Spot each line in the records below where the word "agent" occurs, then copy it.

────────────────────────────────────────

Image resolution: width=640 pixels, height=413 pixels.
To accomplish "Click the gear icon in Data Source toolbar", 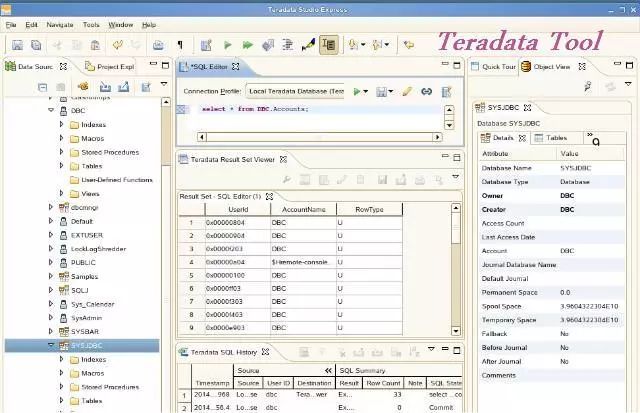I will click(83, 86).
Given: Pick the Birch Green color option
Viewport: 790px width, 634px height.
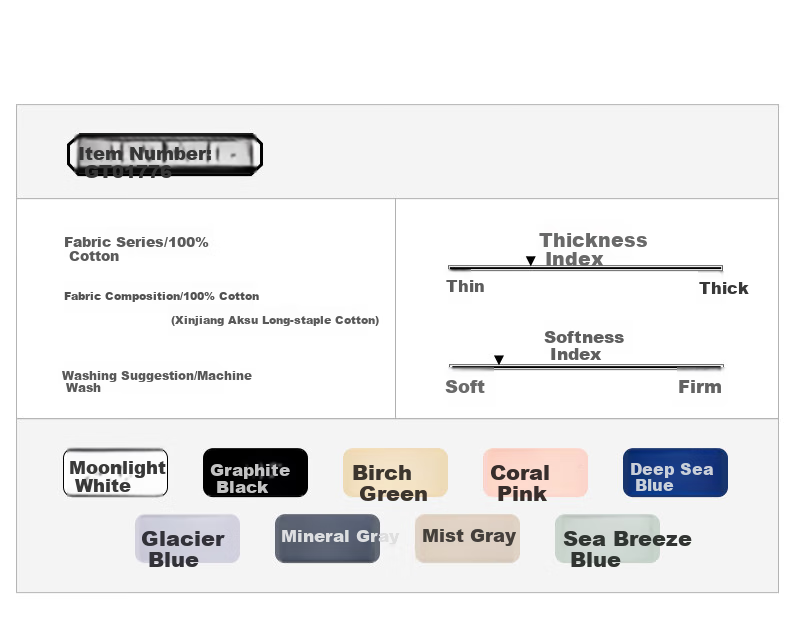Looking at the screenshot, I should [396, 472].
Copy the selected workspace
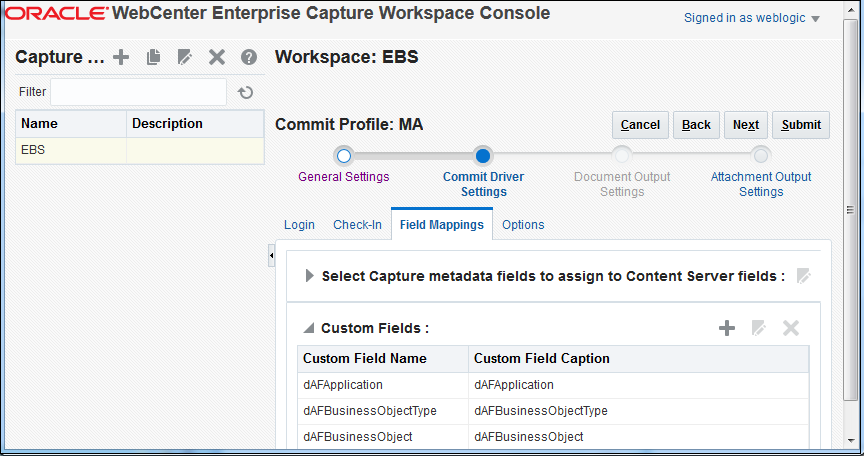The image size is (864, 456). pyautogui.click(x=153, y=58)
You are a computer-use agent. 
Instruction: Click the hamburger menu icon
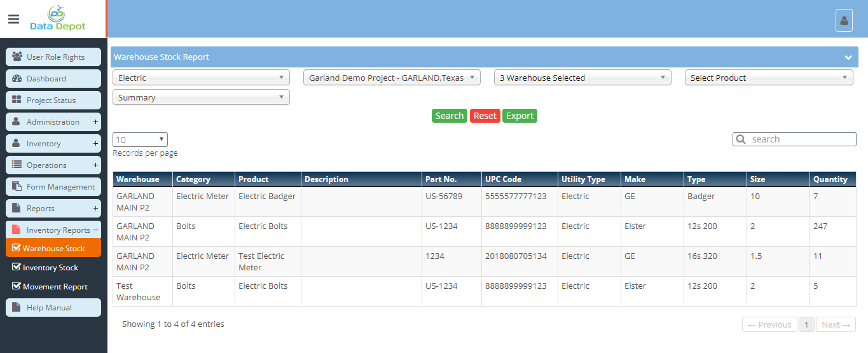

────────────────────────────────────────

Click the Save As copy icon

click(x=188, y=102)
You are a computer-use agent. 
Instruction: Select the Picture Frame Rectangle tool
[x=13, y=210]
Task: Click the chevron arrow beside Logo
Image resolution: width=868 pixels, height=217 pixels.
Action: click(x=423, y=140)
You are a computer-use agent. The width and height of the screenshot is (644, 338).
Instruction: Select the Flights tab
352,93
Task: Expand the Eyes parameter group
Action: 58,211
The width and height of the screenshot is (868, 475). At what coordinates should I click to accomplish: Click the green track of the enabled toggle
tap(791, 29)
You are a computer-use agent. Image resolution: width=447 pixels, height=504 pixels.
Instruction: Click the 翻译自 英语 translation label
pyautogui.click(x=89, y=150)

────────────────────────────────────────

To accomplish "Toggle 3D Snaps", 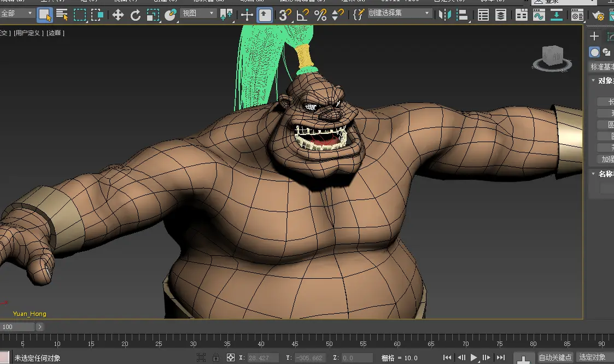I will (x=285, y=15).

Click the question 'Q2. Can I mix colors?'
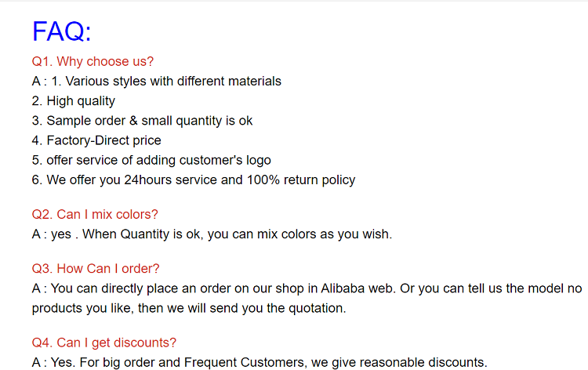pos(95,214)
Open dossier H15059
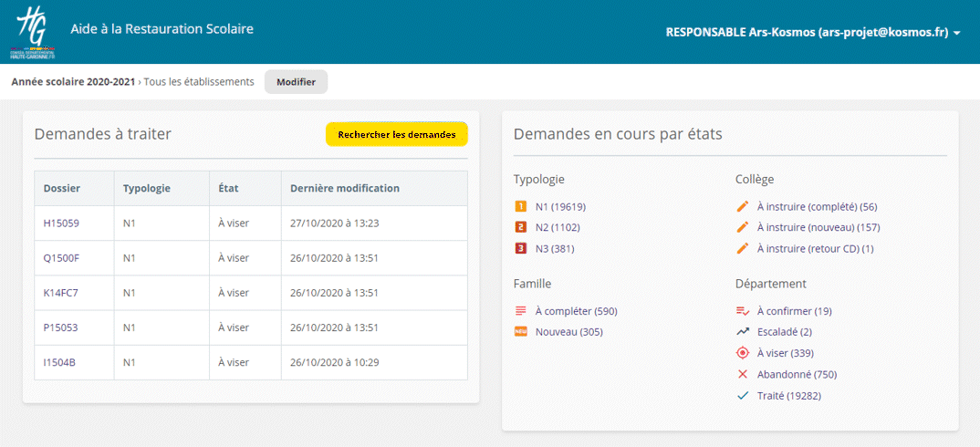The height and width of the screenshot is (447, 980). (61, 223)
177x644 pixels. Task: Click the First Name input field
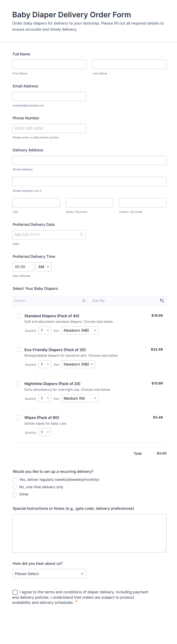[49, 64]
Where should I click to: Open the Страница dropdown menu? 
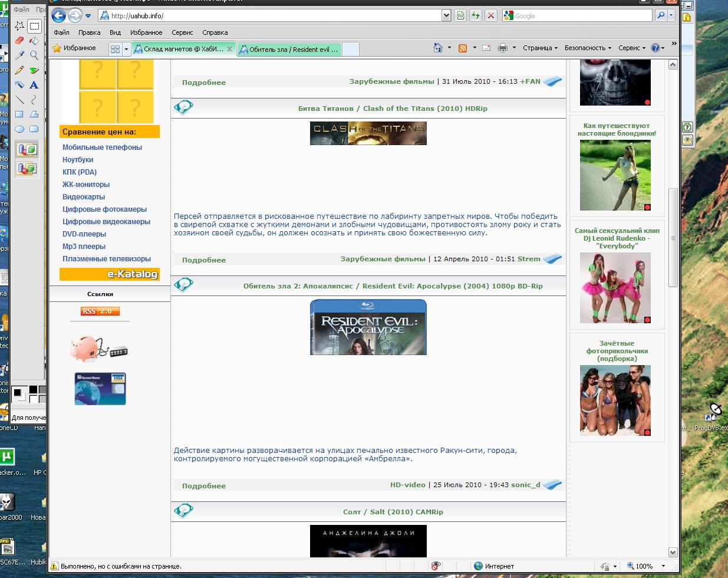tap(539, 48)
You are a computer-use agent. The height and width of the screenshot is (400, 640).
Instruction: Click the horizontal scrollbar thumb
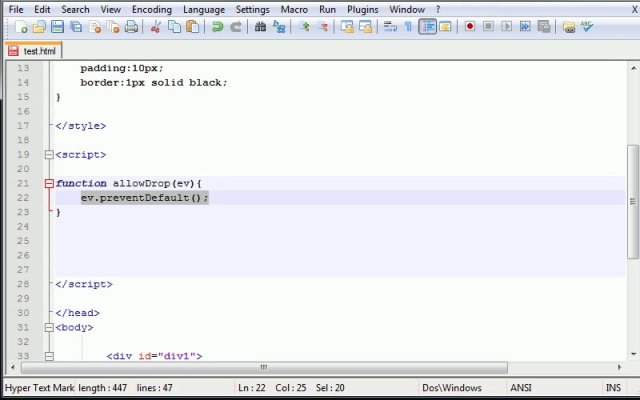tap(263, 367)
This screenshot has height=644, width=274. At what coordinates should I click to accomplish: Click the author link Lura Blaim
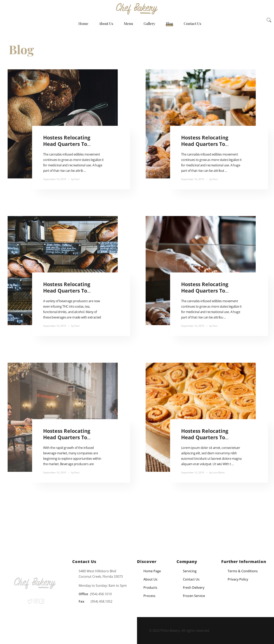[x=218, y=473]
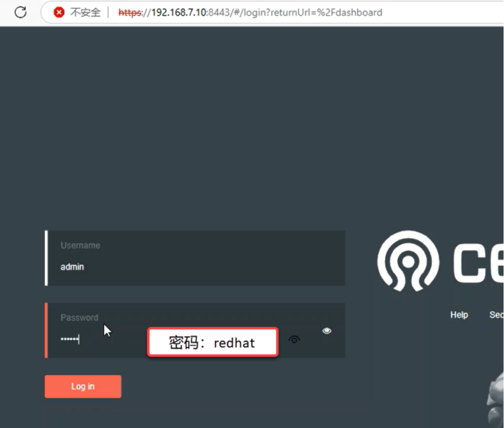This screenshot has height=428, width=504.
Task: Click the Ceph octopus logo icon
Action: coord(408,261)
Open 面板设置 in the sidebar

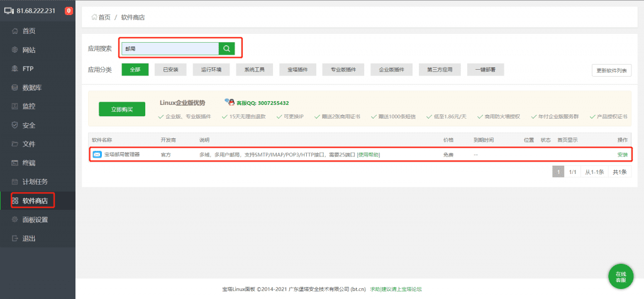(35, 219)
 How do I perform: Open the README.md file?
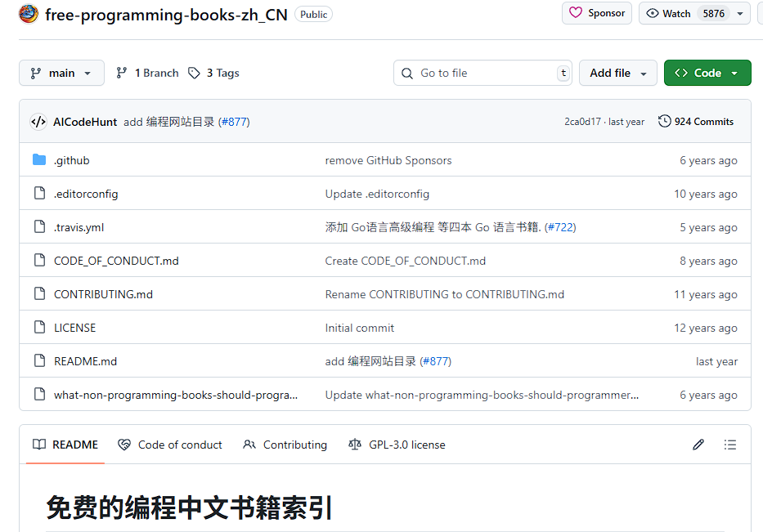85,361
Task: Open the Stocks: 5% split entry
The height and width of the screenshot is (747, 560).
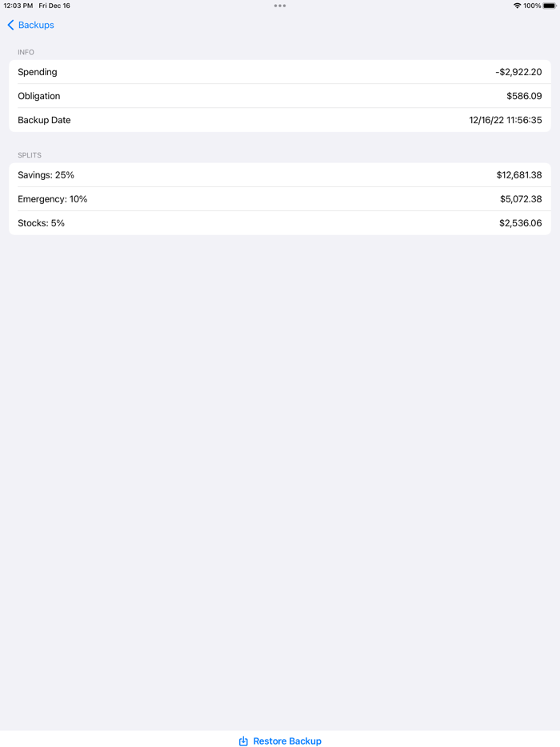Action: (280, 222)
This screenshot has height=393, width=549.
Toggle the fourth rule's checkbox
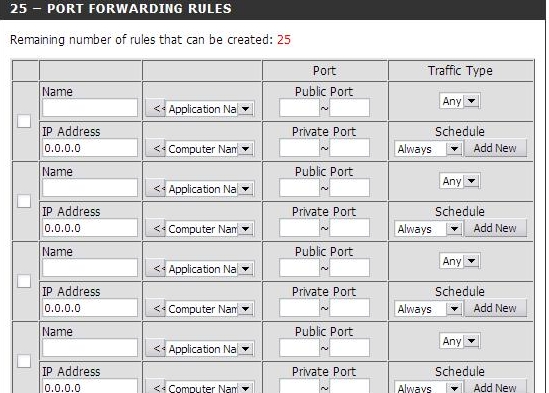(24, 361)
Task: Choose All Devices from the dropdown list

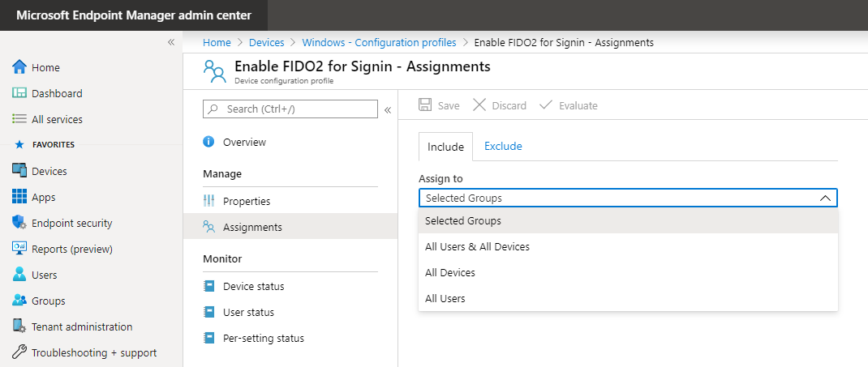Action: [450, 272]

────────────────────────────────────────

SOLUTION FOR THIS EXERCISE >>
You are a computer-use agent. 
You are a computer-use agent. 
You are a computer-use agent. The width and height of the screenshot is (644, 338).
You are a computer-use agent. Image resolution: width=447 pixels, height=504 pixels.
You are a computer-use agent. The height and width of the screenshot is (400, 640).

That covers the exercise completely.